### EXERCISE
Would you please return only the lines from the one with "You are a computer-use" through the last line of the records below, leaving the pictures out?

[[ RECORDED DATA, beginning ]]

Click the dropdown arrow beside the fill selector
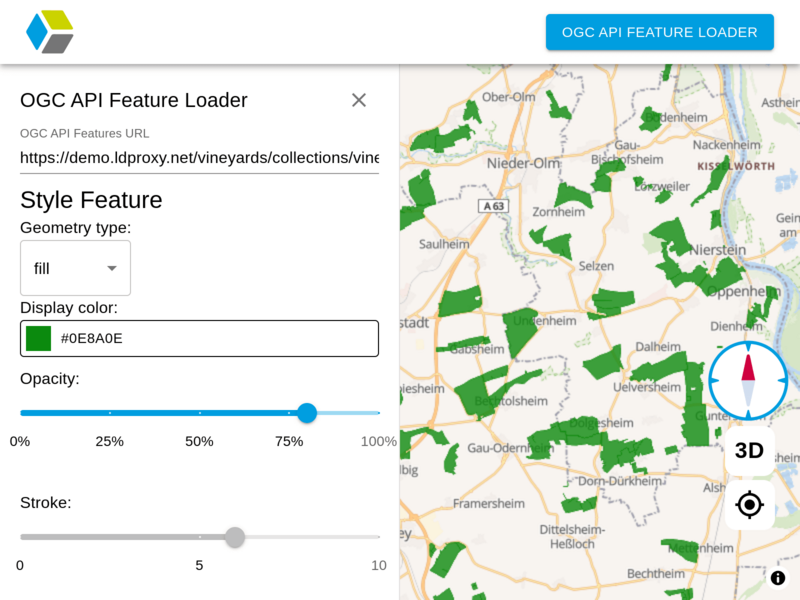The image size is (800, 600). (113, 268)
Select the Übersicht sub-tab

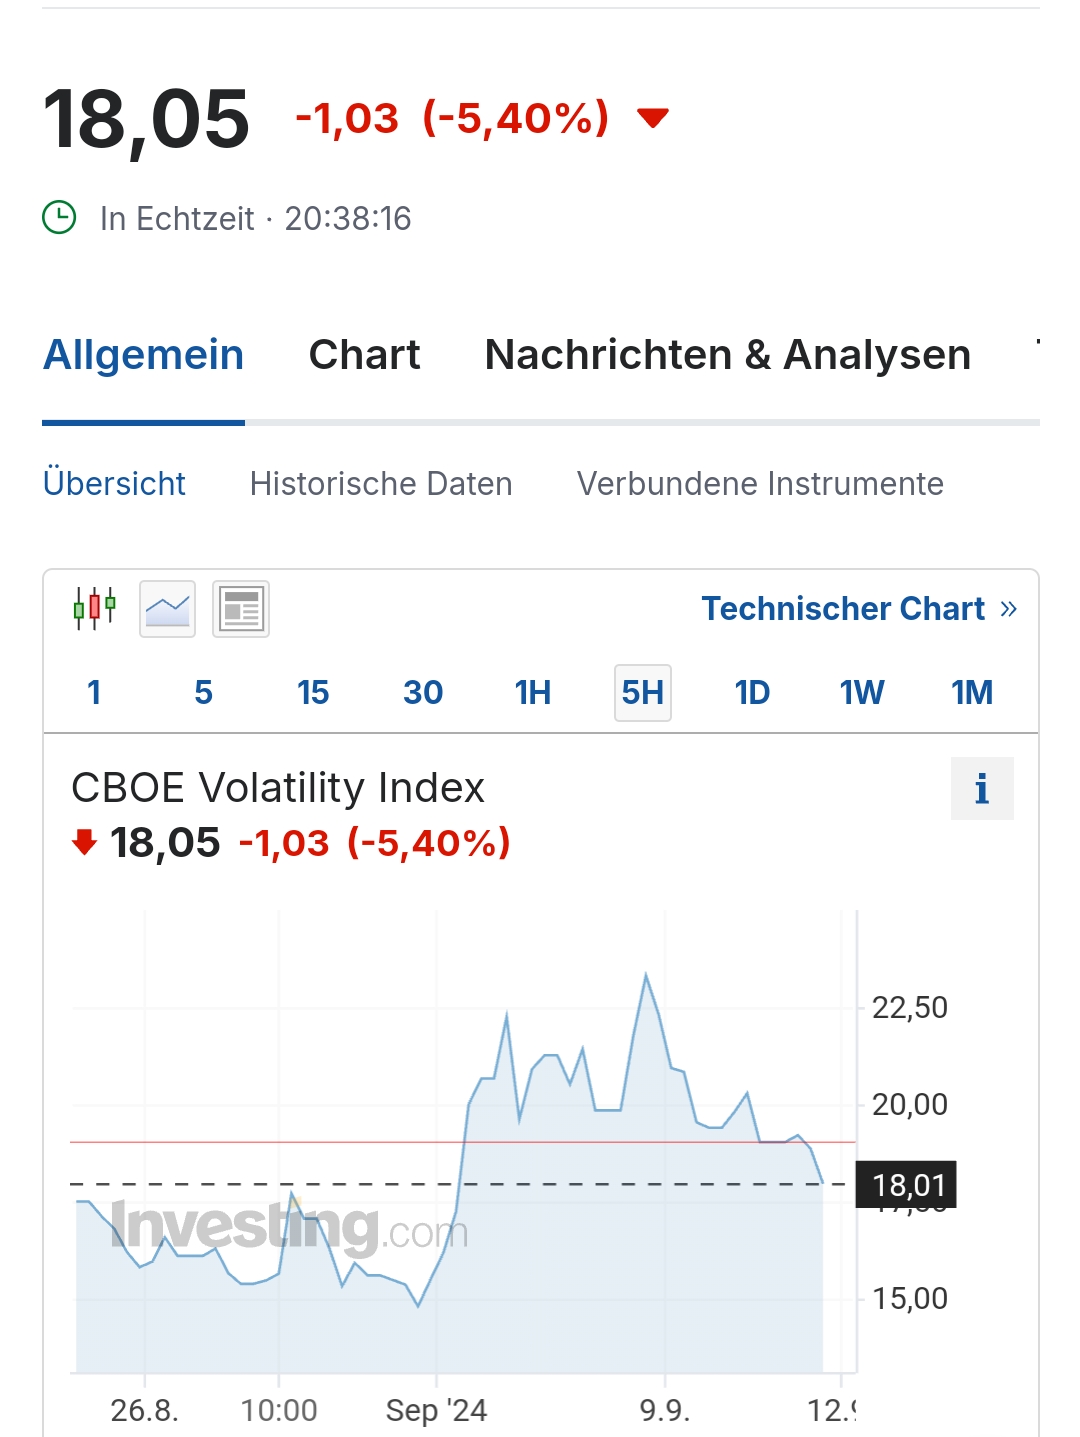tap(114, 484)
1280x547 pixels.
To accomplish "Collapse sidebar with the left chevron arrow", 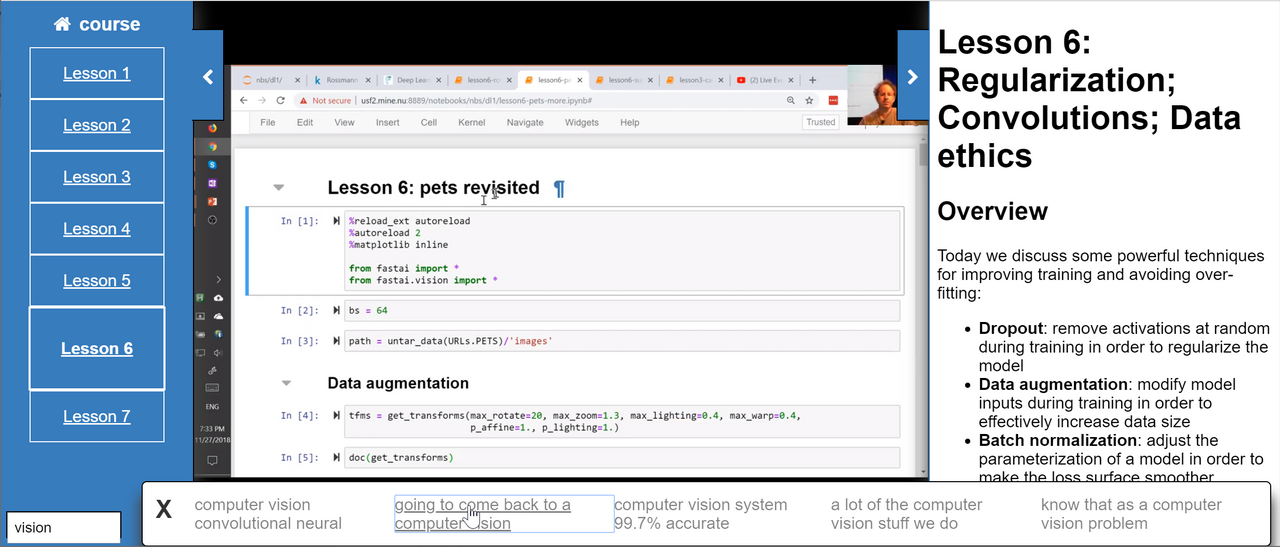I will coord(208,77).
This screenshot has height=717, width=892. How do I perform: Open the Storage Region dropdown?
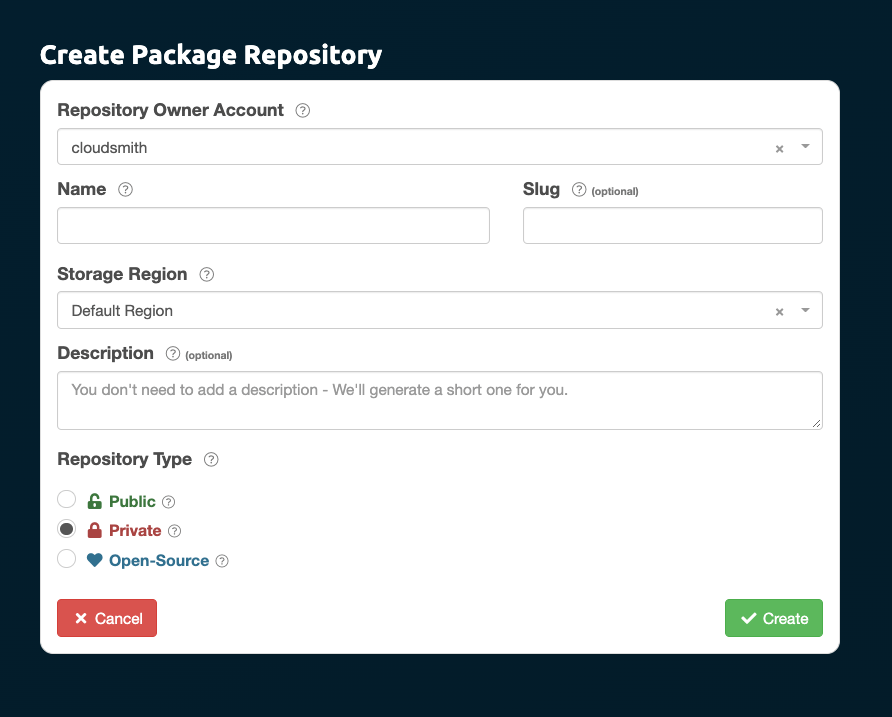tap(804, 310)
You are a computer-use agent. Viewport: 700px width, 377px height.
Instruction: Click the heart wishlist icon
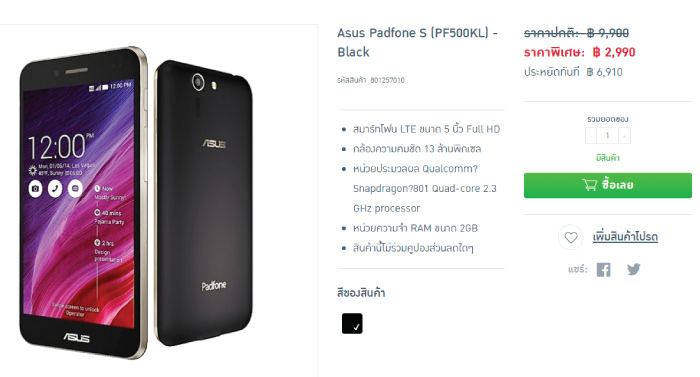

[[ RECORDED DATA, end ]]

### PROBLEM SOLUTION
You are a computer-use agent. Viewport: 700px width, 377px height.
Instruction: Click the heart wishlist icon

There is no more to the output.